30 juillet 2008


Dans un article publié aujourd’hui (mercredi 30 juillet) par le quotidien Libération, le philosophe Daniel Franco cite le propos d’un autre philosophe, Alain Badiou, tenu l’année dernière à l’occasion d’un entretien : « Il serait terrible pour les juifs, cette multiplicité vivante, de laisser le mot dont ils se réclament, et qui est lié de longue date aux aventures de l’universel, devenir l’emblème du capitalisme modernisé, de la xénophobie antiarabe ou antiafricaine et des guerres américaines ».

Daniel Franco y voit là une « empathie consternée ». Il est bien gentil (sans jeu de mots), Badiou, de parler de multiplicité vivante et d’aventures de l’universel, et Franco n’aurait peut-être pas eu tort si Badiou avait dit : « Ce serait terrible SI les juifs, etc. » Mais il a dit POUR les juifs. Prière donc aux juifs de penser et de voter correctement, ou il leur en cuira (« ce serait terrible »). L’histoire ayant donné certains exemples de ce mode de cuisson, et M. Badiou pouvant être crédité d’un minimum de connaissances historiques, ces propos sonnent davantage comme une menace que comme une forme d’empathie, consternée ou pas. Ce ne serait pas terrible, ni pour le monde ni pour le fameux universel dont se réclame tant Badiou, mais bien pour les juifs et pour eux seuls. Désolé, vous n’aviez qu’à bien vous tenir, vous étiez pourtant prévenus.

Enfin, les juifs, pas tous, si l’on écoute Siné. Les « juifs pro-palestiniens » seront épargnés. Les membres juifs de La Paix Maintenant seront-ils dans ce cas ? Même pas sûr. On va d’abord mesurer leur degré de pro-palestinisme et on verra bien où s’arrête le curseur. Je fais ici référence, bien entendu, aux propos désormais célèbres tenus par Siné il y a plus de 25 ans sur la radio Carbone 14 : « Je suis antisémite et je n’ai plus peur de l’avouer. Je vais faire dorénavant des croix gammées sur tous les murs. Je veux que chaque juif vive dans la peur, sauf s’il est pro-palestinien. Qu’ils meurent. » Propos d’ivrogne, paraît-il, mais ivrognerie particulière et propos drôlement construits pour des propos d’ivrogne ! Siné proférait déjà bien avant Badiou la menace à peine voilée et à peine désolée que cite Daniel Franco.

Cette affaire, si elle ne concernait que Siné et Philippe Val, serait à ranger très vite dans les poubelles de l’histoire de la presse française. Mais aujourd’hui, tout le monde a un avis.
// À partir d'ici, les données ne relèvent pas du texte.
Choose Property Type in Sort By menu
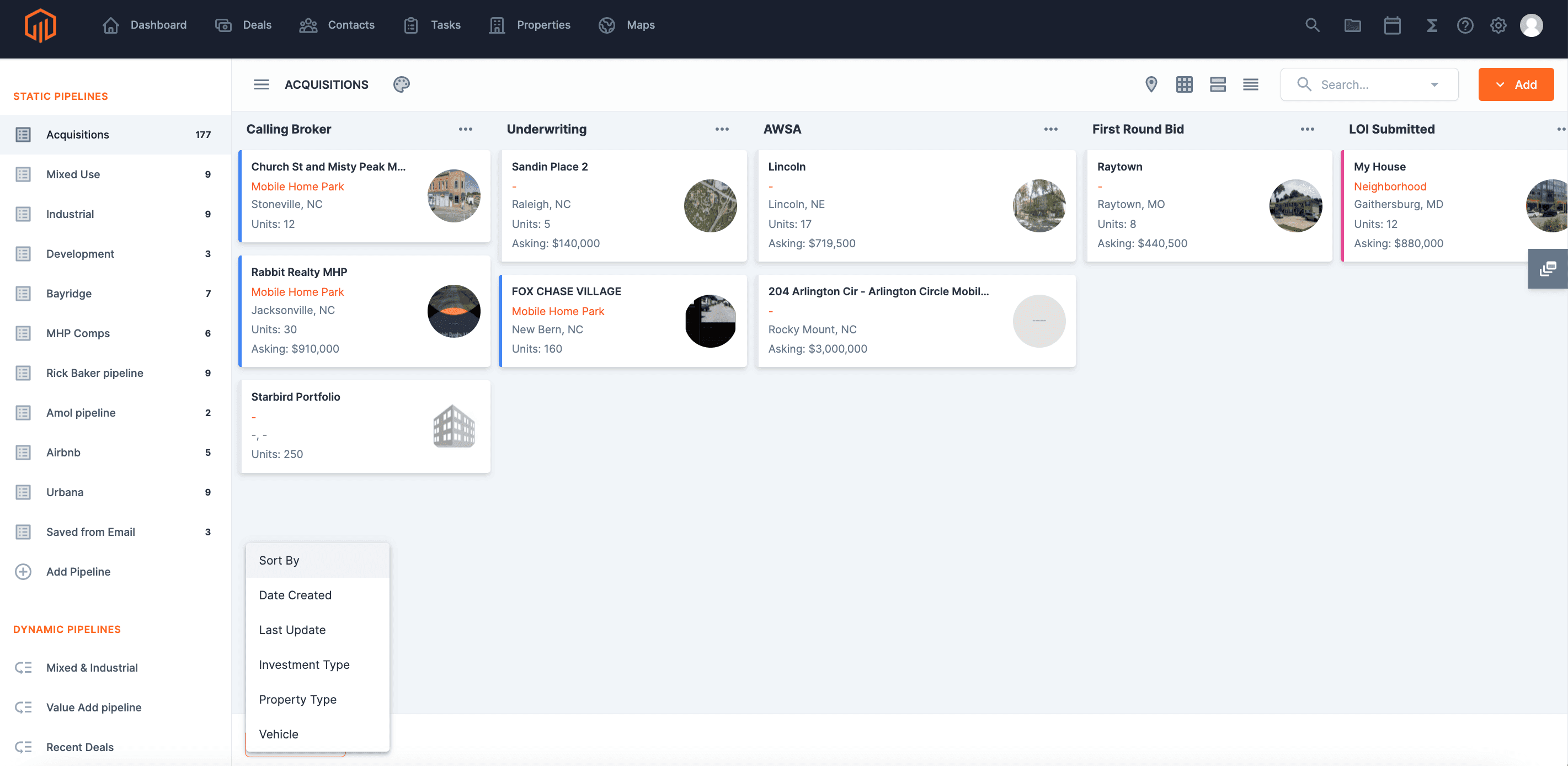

Il y a les pro-Siné, qui s’indignent qu’on lui fasse un procès en sorcellerie, et les pro-Val, nettement moins nombreux sur les forums Internet et dans la presse généraliste.

Pour les premiers, l’antienne « on ne peut pas toucher aux juifs », « deux poids deux mesures ». Il est vrai que certains représentants de la « communauté » juive en France ont usé et abusé du qualificatif d' »antisémite », mélangeant la critique de la politique de l’Etat d’Israël, voire de sa légitimité, et l’antisémitisme. Quand on crie au loup… Mais quand même ! Résultat : il est aujourd’hui plus grave, vu de la lorgnette d’une certaine extrême « gauche » (guillemets volontaires et soulignés trois fois) française, d’être traité d’antisémite que de l’être [[merci à Gérard C. qui m’a soufflé cette remarque]].

Pour Val, la liberté d’expression n’est pas le droit de dire des conneries ou de répandre de fausses rumeurs, mais doit servir la liberté tout court.

Non, en effet, Philippe Val a raison, on ne peut pas toucher à un juif, ni à un musulman, ni à un Arabe, ni à un Noir, ni à un chrétien, ni à un(e) homo, ni à personne pour ce qu’il (ou elle) est. On peut attaquer tel ou telle pour ses actes ou ses propos. Là s’arrête la liberté d’expression.

Siné a dit fièrement « représenter la vraie gauche » contre les « lèche-cul » (le cul de qui, au fait ?). Si c’est le cas, si Badiou et Siné représentent la gauche, je rends ma carte du PS et je vire à droite.